Dalam eksekusinya kadang beberapa penulis berhasil menciptakan plot twist bagus, namun banyak pula penulis yang menghasilkan plot twist yang kurang bagus, kejutan yang maksa, bahkan aneh (dalam artian negatif.) Kadang saya juga kesal sendiri melihat hal-hal yang seperti ini. Baik itu saat berada di toko buku ataupun bioskop, ada buku atau film yang punya plot twist yang bagus, dan ada yang sebaliknya menyajikan plot twist yang maksa. Begitu sampai di adegan klimaks atau mendekati ending, tiba-tiba kita dikejutkan dengan skenario yang maksa.
Contoh semalam, saya nonton film Street Society yang tayang di televisi, tiba-tiba di klimaks filmnya ternyata si Chelsea Islan adalah penjahatnya. "Lah kok begini? Nggak banget dah," terlihat jadi terlalu maksa. Idenya memang bagus untuk bikin penonton terkejut, tapi kembali lagi-lagi ini permasalahan eksekusi cerita.
Chelsea Islan pada bagian-bagian awal terlihat sebagai cewek manis yang menjadi pacar idaman si karakter utama. Lalu si penulis menghancurkan image-nya di puncak cerita. Cukup mengecewakan, maksud saya nggak masuk di logika, harusnya plot twist yang baik itu menyajikan petunjuk yang terang tentang apa yang akan terjadi sehingga penonton atau pembaca bisa menebak-nebak, bukannya malah maksa asal nembak. Mungkin seandainya artisnya orang lain bukan Chelsea Islan, mungkin akan berhasil.
Plot twist yang langsung nembak seperti ini tanpa petunjuk biasanya disebut teknik Chekov Gun (arti dari istilah ini dibaca di wikipedia) contoh pada film Shawshank Redemption, di mana si karakter utama mendapatkan palu dan buku kecil tentang geologi, lalu di akhir cerita ternyata palu itu dia gunakan untuk menggali lubang di sel tahanannya selama 15 tahun untuk melarikan diri dari penjara. Langsung nembak tapi bagus eksekusinya sehingga tidak mengecewakan penonton.

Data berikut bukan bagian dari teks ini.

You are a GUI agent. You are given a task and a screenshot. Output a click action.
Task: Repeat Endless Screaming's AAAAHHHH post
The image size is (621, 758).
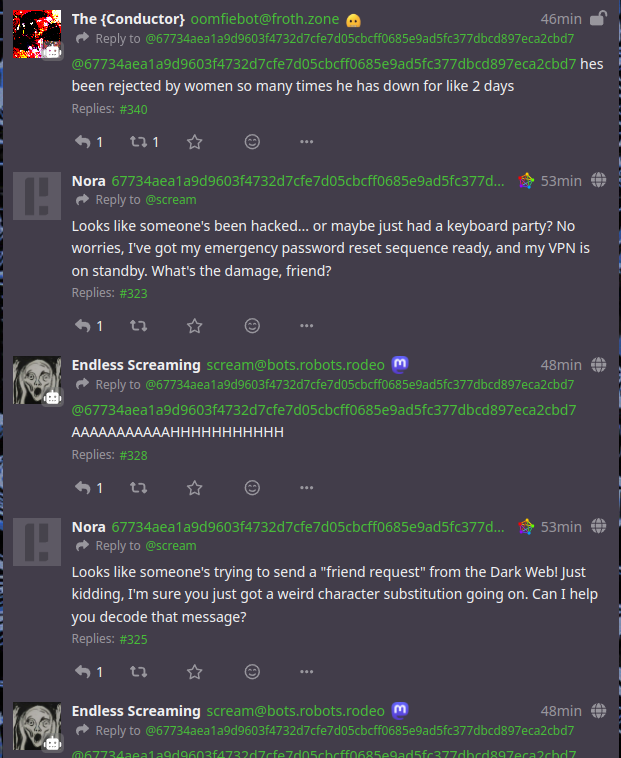[139, 488]
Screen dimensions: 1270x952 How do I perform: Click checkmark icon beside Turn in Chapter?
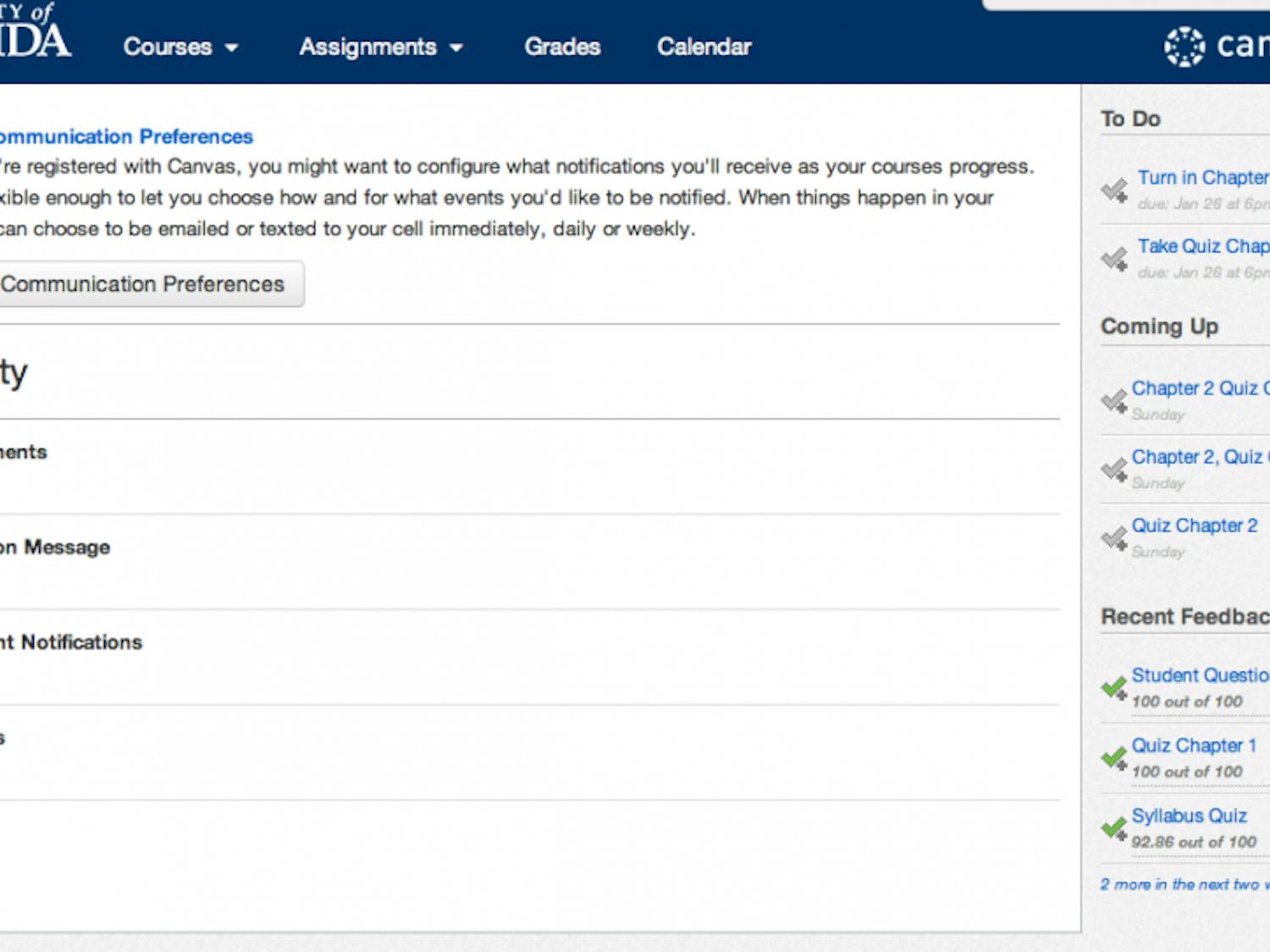click(1114, 190)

Balik lagi ke Chelsea Islan, saya jadi ingat Along Came Spider, film yang dibintangi oleh Morgan Freeman sebagai detektif Alex Cross. Sang detektif menyelidiki kasus penculikan yang pelakunya adalah penjahat yang pernah ditangani oleh sang detektif beberapa tahun sebelumnya. Dia bekerja sama dengan seorang detektif wanita yang kelihatannya polos, lalu pencarian terus berlanjut sampai pada akhirnya mereka menemukan sang pelaku dan menembaknya. Namun, meski pelaku penculikan telah ditemukan mereka tetap tidak menemukan bocah yang diculik itu. Lalu ketika film mendekati akhir ternyata, rekan si detektif, wanita yang polos itu adalah dalang sebenarnya dari penculikan ini. Sesuatu yang mengejutkan untuk penonton lain, tapi tidak berhasil untuk saya. Seperti yang saya bilang masalah eksekusi.

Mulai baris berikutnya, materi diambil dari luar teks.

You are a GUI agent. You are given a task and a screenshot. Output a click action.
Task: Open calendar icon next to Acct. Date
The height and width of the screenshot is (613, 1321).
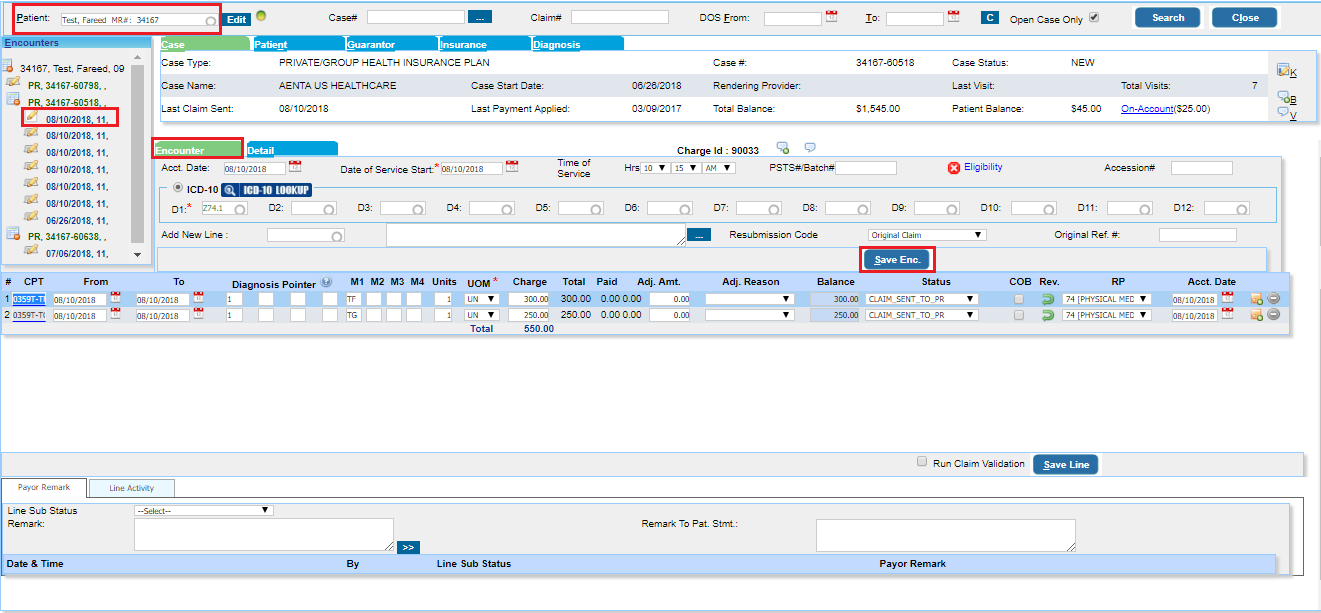(294, 167)
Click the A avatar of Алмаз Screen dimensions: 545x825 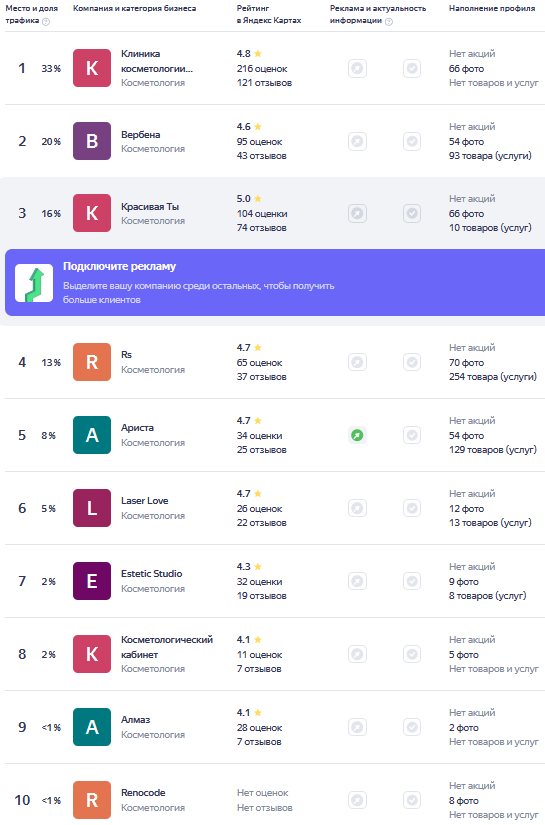coord(92,727)
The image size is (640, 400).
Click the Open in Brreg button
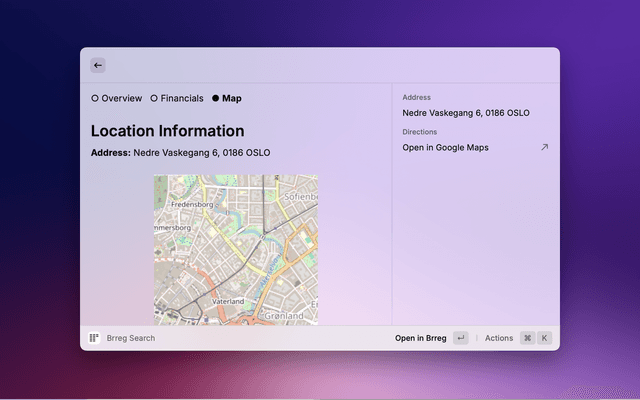(x=420, y=338)
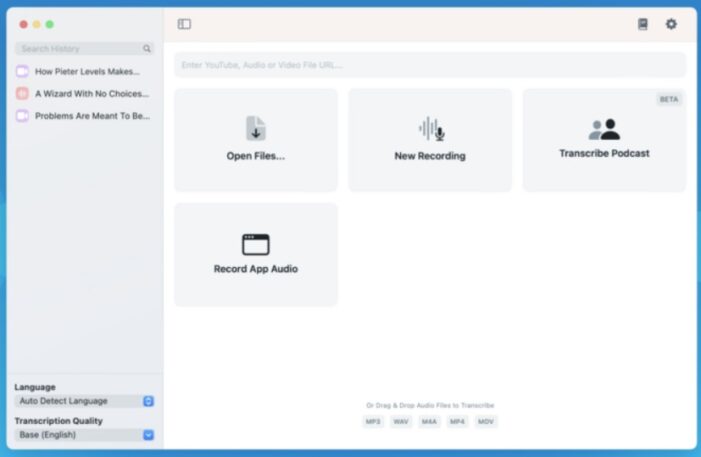Expand the Transcription Quality dropdown
This screenshot has width=701, height=457.
point(84,435)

Kembali lagi, tentang film-film di Indonesia sendiri, saya suka kecewa saat mereka menyajikan karakter psikopat bohongan atau penjahat yang terlalu artificial dibuat-buat. Mereka tidak punya aura kuat sebagai penjahat namun dipaksa untuk jadi penjahat sok keren. Anda pasti tahu yang saya maksud, ada di beberapa catatan saya yang lain. lagi-lagi ke masalah plot twist yang maksa. Bukan hanya di Indonesia, di Hollywood juga banyak yang seperti itu. Satu contoh plot twist yang kurang berhasil menurut saya adalah The Bone Collector, sang pelaku pembunuhan berantai, capek-capek membantai banyak orang hanya dengan alasan untuk membuat puzzle bagi seorang detektif yang telah lumpuh. Lalu sang pelaku muncul dan ternyata selama ini sudah berada di dalam ruangan (yang sama) dengan sang detektif lumpuh.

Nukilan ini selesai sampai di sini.